*** Passage Section Begins ***

I do not think that the compound design should be application-driven. Perovskite is truly a multifunctional semiconductor, and the understanding of its properties for particular applications should drive the design for the whole applications. The understanding of the functions of each component, such as organic cations, metal halide octahedra network, and effect of each on the entire crystal structure in order to formulate better compound for each application is of paramount importance.
One of the biggest challenges for metal halide perovskite is their stability. Their vulnerability surrounding environments, such as moisture and oxygen or polar molecules, affect dramatically the performance of the devices. This casts a shadow towards their practical applications and commercialisation. Thus we need to develop a method to stabilise the material, both by chemical approaches, (capping agents, for example, stabilizers) or by physical methods such as device encapsulation.
Perovskite may have reached their high development peak, but we saw in this perspective there is still many years of research for chemist and physicist to improve the optical and electronic properties of perovskite by tailoring the crystallographic sciences and designing new devices. I think we are at the beginning of a new Perovskite era when scientists will not try to improve their devices based on existing knowledge of organic and inorganic semiconductors but will try to deeper understanding. And there is plenty of room for this!

*** Passage Section Ends ***
*** Dataset content Section Begins ***

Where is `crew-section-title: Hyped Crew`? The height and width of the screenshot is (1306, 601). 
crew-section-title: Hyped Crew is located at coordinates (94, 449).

*** Dataset content Section Ends ***

### Required work
A. From the perovskite passage, extract the text between "One of the biggest" and "as device encapsulation.", inclusive.
B. Answer these from the perovskite passage:
(i) Besides organic cations, what component of perovskite does the passage name?
(ii) What physical method of stabilizing the material does it give?
(iii) Which two kinds of scientists does it say have many years of research ahead?
C. Continue the perovskite passage from its last sentence.

### Answers for each item
A.
One of the biggest challenges for metal halide perovskite is their stability. Their vulnerability surrounding environments, such as moisture and oxygen or polar molecules, affect dramatically the performance of the devices. This casts a shadow towards their practical applications and commercialisation. Thus we need to develop a method to stabilise the material, both by chemical approaches, (capping agents, for example, stabilizers) or by physical methods such as device encapsulation.

B.
(i) The metal halide octahedra network
(ii) Device encapsulation
(iii) Chemists and physicists

C.
I am deeply convinced that the world rapidly needs stable, efficient and low-cost photovoltaic solutions. Tackling climate change is a matter of days. A better understanding of Perovskite emission properties and their degradation mechanism will lead to a better understanding of this incredible material, that makes the Perovskite Fever not over yet. I am sure that we will understand all of their physical properties so that Perovskites will power what will become the major source of energy within 10 years, and I have a glimmer of hope that Perovskite will lead us to a sustainable future.